Other effects and areas of uses

A comprehensive review from January 2018 describes the manifold effects of cumin in detail and mentions the following aspects in addition to those already mentioned

Uses of cumin powder against Diabetes

In studies, cumin oil has already been successfully used for diabetes mellitus. After eight weeks of use, blood sugar, insulin and HbA1c levels were significantly lowered.


The anti-inflammatory effect has been proven for both cumin oil and cumin extract. Cumin has several ingredients that have an anti-inflammatory effect. However, it is still unclear whether cumin also has this effect as an ingredient in the food.


Cumin can prevent heart disease by regulating high blood pressure and lowering cholesterol levels. Further scientific research has shown even more positive effects


The same study shows that cumin lowers the LDL cholesterol level of the test persons, while the "good" HDL cholesterol level increases.


Another study on rats concludes that cumin seed can also prevent stress. The researchers also found that cumin is a more effective antioxidant than vitamin C.


This point is particularly interesting from a health point of view. As an antioxidant, cumin helps with the negative effects of so-called free radicals, such as damage to DNA. This has been confirmed by another study.
Immune system: Further research has shown that cumin can also positively support the immune system and help with some bacterial and fungal infections.

That's what makes cumin so healthy

Cumin is also a potent source of natural anti-inflammatories and is lauded for its ability to help reduce painful inflammation and swelling in the body. While doing so, cumin also promotes a healthier inflammation response of the immune system to reduce pain going forward. Alongside being an anti-inflammatory, it is also known for its antioxidant properties that may help flush the body of harmful toxins and other compounds that may cause premature aging of the cells.

Many of the health effects of cumin can already be attributed to its analyzed ingredients:

Secondary plant compounds

Numerous secondary plant compounds are found in the seeds of cumin, some of which have been proven to have antioxidant properties and help with flatulence.
Essential oils: Cumin consists of up to 6 percent essential oils, primarily cumin aldehyde.

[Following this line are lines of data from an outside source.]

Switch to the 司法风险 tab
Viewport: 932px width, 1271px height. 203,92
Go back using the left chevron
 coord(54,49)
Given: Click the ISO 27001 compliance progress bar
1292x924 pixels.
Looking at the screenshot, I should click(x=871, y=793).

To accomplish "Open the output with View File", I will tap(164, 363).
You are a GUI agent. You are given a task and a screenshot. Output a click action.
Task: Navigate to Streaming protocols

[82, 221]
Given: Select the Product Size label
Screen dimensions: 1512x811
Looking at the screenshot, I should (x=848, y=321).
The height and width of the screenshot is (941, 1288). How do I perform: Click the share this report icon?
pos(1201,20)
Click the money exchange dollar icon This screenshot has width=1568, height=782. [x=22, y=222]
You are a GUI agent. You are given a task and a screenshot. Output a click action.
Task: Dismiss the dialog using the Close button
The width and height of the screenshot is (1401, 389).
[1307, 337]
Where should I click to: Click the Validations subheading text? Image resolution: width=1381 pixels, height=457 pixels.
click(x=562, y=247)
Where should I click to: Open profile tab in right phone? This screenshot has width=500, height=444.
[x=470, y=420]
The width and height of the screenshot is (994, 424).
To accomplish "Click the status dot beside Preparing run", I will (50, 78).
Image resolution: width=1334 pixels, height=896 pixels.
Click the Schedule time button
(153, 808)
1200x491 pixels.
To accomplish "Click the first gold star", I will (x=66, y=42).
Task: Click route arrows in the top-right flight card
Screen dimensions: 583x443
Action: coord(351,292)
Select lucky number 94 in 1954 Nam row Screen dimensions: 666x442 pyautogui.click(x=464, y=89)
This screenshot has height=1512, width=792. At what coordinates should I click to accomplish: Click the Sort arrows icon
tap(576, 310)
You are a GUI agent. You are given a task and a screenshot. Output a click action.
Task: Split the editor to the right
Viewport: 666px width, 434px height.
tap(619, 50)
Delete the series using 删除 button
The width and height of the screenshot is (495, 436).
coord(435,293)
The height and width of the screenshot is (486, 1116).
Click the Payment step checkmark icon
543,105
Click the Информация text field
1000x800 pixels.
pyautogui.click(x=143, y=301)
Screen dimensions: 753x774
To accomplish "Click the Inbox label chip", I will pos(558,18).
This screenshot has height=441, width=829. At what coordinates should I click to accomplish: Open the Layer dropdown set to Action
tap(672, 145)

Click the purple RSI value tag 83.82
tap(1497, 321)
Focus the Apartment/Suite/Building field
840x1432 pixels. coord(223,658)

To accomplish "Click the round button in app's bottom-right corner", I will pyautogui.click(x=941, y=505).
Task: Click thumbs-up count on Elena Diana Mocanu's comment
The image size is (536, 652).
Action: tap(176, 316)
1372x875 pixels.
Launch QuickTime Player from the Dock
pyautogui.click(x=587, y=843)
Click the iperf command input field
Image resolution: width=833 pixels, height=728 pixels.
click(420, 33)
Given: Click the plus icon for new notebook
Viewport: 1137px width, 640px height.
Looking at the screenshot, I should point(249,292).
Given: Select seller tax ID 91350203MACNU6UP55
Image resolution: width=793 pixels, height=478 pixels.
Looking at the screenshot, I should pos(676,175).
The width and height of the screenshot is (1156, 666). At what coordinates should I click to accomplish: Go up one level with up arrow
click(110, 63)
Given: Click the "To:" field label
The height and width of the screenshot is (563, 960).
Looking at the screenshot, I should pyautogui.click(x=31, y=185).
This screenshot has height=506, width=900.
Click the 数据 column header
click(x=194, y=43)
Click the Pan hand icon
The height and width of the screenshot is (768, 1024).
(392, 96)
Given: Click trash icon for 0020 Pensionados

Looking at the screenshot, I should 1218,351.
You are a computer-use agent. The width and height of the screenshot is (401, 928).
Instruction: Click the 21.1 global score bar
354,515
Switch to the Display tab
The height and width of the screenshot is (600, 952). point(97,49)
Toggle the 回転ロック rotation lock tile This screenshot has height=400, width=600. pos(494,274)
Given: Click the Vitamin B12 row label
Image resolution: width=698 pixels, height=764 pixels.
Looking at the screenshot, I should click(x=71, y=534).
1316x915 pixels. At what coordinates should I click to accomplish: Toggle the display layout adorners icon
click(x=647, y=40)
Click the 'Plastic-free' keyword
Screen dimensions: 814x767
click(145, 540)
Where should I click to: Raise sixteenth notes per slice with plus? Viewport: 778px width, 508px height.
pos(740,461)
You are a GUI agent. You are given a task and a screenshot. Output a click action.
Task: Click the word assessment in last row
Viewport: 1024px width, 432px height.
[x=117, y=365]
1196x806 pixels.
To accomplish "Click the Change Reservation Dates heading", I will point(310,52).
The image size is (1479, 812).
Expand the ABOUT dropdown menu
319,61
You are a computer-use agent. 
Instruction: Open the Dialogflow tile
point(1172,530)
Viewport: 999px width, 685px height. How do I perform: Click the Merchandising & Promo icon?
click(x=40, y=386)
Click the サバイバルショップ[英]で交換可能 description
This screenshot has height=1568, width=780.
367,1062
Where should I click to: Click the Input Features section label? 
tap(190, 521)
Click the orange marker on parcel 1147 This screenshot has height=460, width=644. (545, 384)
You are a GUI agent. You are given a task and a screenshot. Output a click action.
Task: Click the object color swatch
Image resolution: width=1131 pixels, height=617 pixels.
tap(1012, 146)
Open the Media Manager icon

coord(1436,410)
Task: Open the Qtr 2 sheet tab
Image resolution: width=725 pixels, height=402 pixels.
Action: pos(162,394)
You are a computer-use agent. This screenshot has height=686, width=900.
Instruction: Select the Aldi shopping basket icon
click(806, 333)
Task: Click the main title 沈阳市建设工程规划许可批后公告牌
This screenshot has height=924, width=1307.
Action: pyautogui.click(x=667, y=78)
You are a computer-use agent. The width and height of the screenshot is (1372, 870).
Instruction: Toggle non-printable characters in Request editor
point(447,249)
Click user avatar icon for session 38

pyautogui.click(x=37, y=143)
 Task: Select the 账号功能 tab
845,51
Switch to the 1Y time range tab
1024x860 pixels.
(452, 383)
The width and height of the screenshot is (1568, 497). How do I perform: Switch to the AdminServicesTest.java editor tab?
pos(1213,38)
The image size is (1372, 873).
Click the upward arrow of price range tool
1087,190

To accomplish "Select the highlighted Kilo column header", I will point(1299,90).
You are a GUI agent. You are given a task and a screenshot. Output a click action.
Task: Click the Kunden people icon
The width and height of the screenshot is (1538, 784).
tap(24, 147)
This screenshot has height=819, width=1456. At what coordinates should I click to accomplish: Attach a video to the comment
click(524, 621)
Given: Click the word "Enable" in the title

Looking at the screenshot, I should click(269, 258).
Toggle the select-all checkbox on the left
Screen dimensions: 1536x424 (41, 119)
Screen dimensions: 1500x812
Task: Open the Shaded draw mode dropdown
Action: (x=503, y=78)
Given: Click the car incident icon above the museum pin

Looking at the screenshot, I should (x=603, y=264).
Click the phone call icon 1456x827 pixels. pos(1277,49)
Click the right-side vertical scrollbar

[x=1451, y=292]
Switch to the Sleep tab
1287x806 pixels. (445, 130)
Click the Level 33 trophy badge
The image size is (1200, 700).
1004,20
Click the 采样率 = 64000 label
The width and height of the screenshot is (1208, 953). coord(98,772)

This is responsible for the fact that the spice boosts the production of digestive juices.


Cumin seeds are particularly rich in iron, manganese, copper, calcium, magnesium, phosphorus, and zinc. (You can find more information about the respective mineral and its effect by clicking on the keyword).


Cumin also provides several B vitamins, including thiamine (B1), vitamin B6, niacin (B3), riboflavin (B2). It also contains vitamin E, vitamin A, and vitamin C, all of which have an antioxidant effect. The uses of


Cumin also contains polyphenols, which belong to the flavonoid group. These are also considered antioxidants.

Uses of cumin powder in the kitchen

In the kitchen, cumin is just as versatile as in its health effects: the spice is not only part of curry spice mixtures and goes perfectly with all Indian dishes and rice dishes, but is also ideal as an ingredient in bread and pizza dough. No classic hummus can do without cumin, and the spice also fits into many dips and sauces. If you are cooking lentils, black beans, or chickpeas, you can also add the seeds to the pot as a whole.
Tip: Roast the seeds lightly in advance. Then the cumin unfolds its full aroma even better. Otherwise, you should at least grind the seeds with a mortar and pestle or in a spice mill.
If you have acute symptoms, you can also chew the cumin seeds pure - or you can eat them with some honey. In Ayurveda, this is especially recommended on an empty stomach in the morning.
You can also prepare a cumin tea from the seeds and benefit from the health effects of the spice.
Diabetics should be careful with the spice and discuss its use with their doctor, as cumin - as mentioned above - affects the blood sugar level.